Everyone who drives a car knows that the price of fuel is rising almost daily. One of the most securely held jobs in America right now is the task of changing the numbers on the gas station's price sign with a long pole and suction cups.

Now many of y'all might be led to believe that these rising prices are nothing more than a greedy cash grab orchestrated by those thieving monsters collectively known as Big Oil. The U.S. government has a vested interest in perpetrating this view, which helps explain why Congress summoned the CEO's of this supposed cartel to Capitol Hill, a few weeks back, for a dog and pony show in front of the news cameras. Unfortunately for the poobahs in DC these particular witnesses were not nearly as much fun to grill as a steroid using baseball player, because their answers indicated that the problem was much more closely tied to policies emanating from Washington than in the boardrooms of Houston or New York.

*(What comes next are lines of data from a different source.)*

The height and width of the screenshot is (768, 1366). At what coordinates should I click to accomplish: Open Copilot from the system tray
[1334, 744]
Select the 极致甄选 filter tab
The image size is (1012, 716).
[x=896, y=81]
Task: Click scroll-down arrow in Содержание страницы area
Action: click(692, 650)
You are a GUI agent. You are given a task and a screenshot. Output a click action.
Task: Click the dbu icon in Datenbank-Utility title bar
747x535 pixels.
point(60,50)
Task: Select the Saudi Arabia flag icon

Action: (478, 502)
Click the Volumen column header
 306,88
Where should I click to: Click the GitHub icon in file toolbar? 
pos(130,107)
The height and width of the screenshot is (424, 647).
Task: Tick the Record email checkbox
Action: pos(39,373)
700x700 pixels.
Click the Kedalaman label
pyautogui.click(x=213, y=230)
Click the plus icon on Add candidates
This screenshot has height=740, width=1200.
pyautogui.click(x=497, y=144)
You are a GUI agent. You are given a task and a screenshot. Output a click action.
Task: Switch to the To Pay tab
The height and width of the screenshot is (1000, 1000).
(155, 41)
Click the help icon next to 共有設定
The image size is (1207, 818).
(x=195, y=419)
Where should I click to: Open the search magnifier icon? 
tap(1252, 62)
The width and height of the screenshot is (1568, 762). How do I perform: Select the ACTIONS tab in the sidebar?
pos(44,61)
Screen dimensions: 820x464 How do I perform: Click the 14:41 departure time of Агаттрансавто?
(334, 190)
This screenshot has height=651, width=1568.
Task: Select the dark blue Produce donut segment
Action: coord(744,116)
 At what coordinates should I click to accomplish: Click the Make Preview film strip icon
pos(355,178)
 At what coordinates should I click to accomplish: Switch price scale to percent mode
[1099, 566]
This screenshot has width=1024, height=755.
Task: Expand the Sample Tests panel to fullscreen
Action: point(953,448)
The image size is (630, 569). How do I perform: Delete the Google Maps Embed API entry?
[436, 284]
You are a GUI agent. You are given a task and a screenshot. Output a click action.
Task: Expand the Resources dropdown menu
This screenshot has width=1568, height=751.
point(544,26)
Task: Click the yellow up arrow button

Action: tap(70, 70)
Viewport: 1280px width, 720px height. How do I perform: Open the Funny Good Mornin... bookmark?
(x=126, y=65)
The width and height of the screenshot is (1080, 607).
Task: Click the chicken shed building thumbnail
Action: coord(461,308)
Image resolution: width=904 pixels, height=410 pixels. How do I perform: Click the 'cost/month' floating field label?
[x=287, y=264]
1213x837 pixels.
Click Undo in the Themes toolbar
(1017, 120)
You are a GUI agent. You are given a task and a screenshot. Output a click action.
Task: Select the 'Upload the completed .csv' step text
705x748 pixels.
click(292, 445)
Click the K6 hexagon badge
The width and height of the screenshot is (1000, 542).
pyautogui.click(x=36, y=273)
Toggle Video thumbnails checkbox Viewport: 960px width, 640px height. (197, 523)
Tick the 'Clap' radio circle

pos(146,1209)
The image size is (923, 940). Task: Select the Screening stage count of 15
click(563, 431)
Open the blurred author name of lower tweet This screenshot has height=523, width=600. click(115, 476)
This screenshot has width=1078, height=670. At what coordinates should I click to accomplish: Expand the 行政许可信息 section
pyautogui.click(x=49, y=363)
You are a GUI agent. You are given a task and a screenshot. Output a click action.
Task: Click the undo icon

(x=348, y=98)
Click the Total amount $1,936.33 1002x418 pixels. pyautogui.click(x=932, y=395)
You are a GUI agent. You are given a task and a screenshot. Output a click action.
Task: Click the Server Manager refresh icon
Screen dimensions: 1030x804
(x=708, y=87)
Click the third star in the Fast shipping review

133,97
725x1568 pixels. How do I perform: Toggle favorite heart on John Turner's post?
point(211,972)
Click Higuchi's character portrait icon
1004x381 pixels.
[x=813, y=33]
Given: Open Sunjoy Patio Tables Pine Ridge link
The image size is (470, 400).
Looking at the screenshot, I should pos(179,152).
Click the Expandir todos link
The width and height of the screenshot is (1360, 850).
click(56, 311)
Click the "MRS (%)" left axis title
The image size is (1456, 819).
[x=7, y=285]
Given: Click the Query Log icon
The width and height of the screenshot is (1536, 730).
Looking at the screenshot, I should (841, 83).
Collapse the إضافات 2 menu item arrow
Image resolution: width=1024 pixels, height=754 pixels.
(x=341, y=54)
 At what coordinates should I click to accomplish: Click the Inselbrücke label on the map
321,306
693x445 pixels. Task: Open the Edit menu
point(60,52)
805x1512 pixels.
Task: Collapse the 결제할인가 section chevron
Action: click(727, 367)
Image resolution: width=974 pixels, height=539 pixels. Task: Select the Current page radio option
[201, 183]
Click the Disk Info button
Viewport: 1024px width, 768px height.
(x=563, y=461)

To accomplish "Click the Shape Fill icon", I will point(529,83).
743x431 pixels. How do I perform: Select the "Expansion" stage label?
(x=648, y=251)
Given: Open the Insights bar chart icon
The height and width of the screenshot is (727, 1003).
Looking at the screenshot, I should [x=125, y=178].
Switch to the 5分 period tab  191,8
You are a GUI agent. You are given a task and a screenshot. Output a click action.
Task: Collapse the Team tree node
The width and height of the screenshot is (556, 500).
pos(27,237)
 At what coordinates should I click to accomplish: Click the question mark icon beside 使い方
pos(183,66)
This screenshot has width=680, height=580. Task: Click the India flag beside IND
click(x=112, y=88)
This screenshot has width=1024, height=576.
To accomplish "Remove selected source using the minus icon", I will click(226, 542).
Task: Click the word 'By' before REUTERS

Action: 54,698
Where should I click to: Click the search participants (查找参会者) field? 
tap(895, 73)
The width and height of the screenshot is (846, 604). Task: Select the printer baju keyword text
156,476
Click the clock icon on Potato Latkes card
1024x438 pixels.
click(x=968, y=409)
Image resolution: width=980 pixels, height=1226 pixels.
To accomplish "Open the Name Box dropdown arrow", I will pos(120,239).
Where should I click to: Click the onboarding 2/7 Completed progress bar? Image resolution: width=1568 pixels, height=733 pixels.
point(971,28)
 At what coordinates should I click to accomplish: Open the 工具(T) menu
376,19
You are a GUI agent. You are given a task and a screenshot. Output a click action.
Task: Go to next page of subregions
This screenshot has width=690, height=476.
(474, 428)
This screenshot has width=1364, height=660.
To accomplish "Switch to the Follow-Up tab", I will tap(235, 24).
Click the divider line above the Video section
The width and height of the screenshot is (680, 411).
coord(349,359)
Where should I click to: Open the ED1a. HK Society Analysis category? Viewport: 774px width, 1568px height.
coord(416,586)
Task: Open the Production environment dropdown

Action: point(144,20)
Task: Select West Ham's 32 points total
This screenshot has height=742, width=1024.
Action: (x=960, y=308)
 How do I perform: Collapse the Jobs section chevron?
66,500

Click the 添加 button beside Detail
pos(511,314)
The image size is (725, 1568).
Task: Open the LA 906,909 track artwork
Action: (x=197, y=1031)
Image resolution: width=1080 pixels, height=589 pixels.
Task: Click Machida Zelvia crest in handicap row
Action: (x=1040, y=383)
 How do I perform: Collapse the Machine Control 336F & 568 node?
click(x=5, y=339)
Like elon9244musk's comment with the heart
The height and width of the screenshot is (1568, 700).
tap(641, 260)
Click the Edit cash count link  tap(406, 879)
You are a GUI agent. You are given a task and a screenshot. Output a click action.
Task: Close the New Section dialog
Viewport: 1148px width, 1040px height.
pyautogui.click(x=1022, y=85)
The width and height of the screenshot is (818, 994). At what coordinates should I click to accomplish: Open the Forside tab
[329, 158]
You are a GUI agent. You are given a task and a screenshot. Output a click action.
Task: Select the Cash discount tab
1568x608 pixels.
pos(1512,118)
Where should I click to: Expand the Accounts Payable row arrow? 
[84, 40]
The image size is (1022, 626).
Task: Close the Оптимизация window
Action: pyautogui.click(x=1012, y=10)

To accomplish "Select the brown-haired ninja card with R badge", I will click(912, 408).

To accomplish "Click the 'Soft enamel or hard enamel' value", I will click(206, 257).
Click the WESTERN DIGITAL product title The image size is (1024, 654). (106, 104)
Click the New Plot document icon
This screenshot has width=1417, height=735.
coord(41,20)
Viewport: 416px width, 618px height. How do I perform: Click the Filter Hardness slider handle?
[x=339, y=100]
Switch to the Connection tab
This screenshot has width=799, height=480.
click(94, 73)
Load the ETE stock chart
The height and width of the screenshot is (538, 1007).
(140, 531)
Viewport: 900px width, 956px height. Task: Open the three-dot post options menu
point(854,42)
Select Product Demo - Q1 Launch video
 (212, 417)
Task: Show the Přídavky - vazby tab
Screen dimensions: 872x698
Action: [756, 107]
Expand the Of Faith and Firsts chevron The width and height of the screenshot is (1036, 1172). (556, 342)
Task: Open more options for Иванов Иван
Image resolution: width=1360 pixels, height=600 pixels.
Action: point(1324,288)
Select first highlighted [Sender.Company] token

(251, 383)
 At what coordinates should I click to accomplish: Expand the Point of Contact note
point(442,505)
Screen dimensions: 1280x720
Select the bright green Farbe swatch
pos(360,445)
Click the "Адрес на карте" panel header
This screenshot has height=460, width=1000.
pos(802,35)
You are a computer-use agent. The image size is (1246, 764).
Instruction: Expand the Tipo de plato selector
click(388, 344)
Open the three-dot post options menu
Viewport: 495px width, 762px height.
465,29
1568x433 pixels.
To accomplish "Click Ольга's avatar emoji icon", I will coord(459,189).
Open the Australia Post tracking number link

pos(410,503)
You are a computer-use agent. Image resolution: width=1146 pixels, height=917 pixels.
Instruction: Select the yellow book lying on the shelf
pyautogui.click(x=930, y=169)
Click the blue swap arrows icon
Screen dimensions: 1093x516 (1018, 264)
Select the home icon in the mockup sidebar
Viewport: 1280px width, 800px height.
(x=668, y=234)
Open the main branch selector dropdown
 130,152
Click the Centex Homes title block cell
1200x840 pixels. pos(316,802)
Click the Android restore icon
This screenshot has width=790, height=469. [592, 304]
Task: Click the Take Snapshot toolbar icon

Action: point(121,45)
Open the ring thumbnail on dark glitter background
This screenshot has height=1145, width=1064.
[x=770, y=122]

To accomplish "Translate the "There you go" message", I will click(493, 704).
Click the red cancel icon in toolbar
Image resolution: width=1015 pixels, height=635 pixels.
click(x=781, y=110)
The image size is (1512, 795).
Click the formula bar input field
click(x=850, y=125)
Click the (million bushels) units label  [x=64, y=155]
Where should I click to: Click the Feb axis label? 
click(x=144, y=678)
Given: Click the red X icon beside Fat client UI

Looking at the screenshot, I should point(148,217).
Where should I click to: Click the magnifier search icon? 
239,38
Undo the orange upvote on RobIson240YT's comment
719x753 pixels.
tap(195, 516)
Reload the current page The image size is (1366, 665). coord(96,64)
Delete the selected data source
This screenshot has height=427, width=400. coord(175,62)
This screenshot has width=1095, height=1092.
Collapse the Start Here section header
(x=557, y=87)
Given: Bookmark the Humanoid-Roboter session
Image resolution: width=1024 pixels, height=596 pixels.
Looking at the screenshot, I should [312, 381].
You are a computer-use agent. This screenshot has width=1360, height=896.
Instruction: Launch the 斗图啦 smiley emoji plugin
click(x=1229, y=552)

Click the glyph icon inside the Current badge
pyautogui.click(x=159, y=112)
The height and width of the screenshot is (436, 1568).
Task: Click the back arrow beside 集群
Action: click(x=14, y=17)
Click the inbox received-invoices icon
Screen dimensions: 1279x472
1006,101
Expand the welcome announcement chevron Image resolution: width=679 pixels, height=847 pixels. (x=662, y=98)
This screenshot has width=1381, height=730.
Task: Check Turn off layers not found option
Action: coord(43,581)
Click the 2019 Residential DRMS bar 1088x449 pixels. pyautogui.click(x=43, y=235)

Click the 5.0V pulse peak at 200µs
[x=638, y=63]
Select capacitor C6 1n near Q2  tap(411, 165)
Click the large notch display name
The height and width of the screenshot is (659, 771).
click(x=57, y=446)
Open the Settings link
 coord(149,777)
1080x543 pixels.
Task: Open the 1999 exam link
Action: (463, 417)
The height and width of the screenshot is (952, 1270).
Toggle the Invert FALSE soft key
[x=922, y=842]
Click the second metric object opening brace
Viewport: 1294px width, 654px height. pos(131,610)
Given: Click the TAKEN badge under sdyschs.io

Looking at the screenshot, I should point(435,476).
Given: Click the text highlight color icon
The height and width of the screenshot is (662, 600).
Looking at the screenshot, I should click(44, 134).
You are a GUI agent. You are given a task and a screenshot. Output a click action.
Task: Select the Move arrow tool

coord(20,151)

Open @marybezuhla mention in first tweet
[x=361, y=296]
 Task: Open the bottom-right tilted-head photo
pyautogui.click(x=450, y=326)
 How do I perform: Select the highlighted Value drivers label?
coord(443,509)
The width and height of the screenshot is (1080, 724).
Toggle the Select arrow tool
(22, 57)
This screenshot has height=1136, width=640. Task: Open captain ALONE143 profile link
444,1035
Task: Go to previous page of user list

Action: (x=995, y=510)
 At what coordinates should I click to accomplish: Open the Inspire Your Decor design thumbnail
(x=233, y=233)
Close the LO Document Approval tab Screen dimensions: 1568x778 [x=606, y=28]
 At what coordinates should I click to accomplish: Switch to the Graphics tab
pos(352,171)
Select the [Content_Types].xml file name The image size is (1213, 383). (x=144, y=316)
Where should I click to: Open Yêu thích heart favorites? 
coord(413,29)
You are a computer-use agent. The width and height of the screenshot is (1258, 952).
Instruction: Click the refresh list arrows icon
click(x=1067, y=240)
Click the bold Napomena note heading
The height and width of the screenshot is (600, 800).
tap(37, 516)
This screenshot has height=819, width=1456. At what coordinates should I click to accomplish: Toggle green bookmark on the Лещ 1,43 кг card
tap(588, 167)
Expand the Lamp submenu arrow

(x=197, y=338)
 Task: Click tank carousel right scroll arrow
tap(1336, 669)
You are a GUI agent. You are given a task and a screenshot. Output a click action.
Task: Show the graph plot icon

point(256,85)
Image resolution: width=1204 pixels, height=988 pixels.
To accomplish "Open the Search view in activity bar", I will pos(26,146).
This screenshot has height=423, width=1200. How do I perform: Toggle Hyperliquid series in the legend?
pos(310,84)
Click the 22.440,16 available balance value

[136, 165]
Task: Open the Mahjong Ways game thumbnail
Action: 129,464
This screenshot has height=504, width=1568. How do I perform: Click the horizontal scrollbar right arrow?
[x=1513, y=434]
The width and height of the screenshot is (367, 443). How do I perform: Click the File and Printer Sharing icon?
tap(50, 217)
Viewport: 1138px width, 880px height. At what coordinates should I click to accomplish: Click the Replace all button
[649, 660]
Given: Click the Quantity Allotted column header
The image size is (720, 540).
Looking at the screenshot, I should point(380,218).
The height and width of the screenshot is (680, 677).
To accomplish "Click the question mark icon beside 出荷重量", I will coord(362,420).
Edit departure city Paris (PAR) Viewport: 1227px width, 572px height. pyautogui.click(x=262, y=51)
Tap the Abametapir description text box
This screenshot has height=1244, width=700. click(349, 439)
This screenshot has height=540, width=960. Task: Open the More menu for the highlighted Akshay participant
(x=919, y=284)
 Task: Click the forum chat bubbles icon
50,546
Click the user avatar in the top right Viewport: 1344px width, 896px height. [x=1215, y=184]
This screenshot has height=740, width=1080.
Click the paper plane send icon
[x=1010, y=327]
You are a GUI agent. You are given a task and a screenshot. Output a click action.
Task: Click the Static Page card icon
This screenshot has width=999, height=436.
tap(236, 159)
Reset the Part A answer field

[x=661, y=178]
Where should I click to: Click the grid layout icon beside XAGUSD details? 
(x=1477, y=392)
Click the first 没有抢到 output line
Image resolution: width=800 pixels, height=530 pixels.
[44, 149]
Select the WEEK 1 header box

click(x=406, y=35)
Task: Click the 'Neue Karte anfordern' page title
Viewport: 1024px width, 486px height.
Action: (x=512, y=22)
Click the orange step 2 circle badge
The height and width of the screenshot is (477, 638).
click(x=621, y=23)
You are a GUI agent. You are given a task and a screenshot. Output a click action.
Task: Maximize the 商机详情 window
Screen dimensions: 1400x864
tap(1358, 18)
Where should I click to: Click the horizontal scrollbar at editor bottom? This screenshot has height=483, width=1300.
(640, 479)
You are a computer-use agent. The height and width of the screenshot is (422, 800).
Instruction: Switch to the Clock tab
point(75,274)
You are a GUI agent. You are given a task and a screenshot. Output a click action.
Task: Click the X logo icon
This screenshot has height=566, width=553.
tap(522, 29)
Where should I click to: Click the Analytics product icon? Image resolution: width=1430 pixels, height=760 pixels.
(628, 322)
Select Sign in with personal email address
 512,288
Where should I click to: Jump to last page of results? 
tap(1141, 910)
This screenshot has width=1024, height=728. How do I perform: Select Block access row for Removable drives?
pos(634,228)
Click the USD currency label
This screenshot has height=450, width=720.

Chevron CEO Robert Peterson is grilled for the cameras.

The truth of the matter is that the price of oil is directly tied to the plummeting value of the U.S. dollar and the precipitous descent of the greenback is mainly due to the unrestrained printing of dollars by the U.S. government to help fund a failed war and to paper over disastrous central banking policies that have led to the current crisis in the financial system.

The world price of oil is currently pegged to the U.S. dollar and thus as it continues its downward spiral on world currency markets the corresponding amount of them it takes to purchase a barrel of oil is continuously on the rise. In fact you can use your local gasoline station's price sign as a very accurate and up to the minute gauge of the health of the U.S. dollar. After all there is no shortage of gasoline when you go to fill up your tank, so these higher prices are not part of the cycle of supply and demand, but are a direct reflection of the dollar's decline as a traded currency. Plain and simple. Econ. 101.


This morning's reading from my local U.S. dollar value meter on Hwy. 192

In today's headlines I find that the American Geological Institute has come up with empirical evidence to demonstrate the cause and effect of a falling dollar and rising oil prices:

"The steep increase in the price of crude oil in the United States remains a headline issue, along with the falling US dollar. The drop in the dollar has caused concern in oil-producing countries which use it as the economic basis for the commodity, and often their currency. The chart below shows the spot market price of crude oil per barrel (BBL) in US dollars and in euros from 2001 to today. The price of oil has grown faster relative to the dollar than to the euro. Yet, a portion of the rise in oil prices is due to the fall of the value of the dollar. The graph also shows the number of barrels of crude oil per cost of an ounce of gold, demonstrating the parallel growth in commodity pricing.

If the US dollar had remained strong in the global economy, oil might, in theory, be around $65 per barrel. However, oil is priced in dollars, and oil prices continue to rise. The impact of increased oil prices can not be ignored in the US economy, and, in turn, can further weaken the dollar. Resource economics is a complex feedback loop where today’s resource boom is driven by many external factors."

The chart shows the price of a barrel of oil per dollar in blue, euro in red and ounce of gold in purple.



A cursory glance at the graph will show you that by using gold as a standard currency of value the price of oil has not risen appreciably since 2001. Now go figure!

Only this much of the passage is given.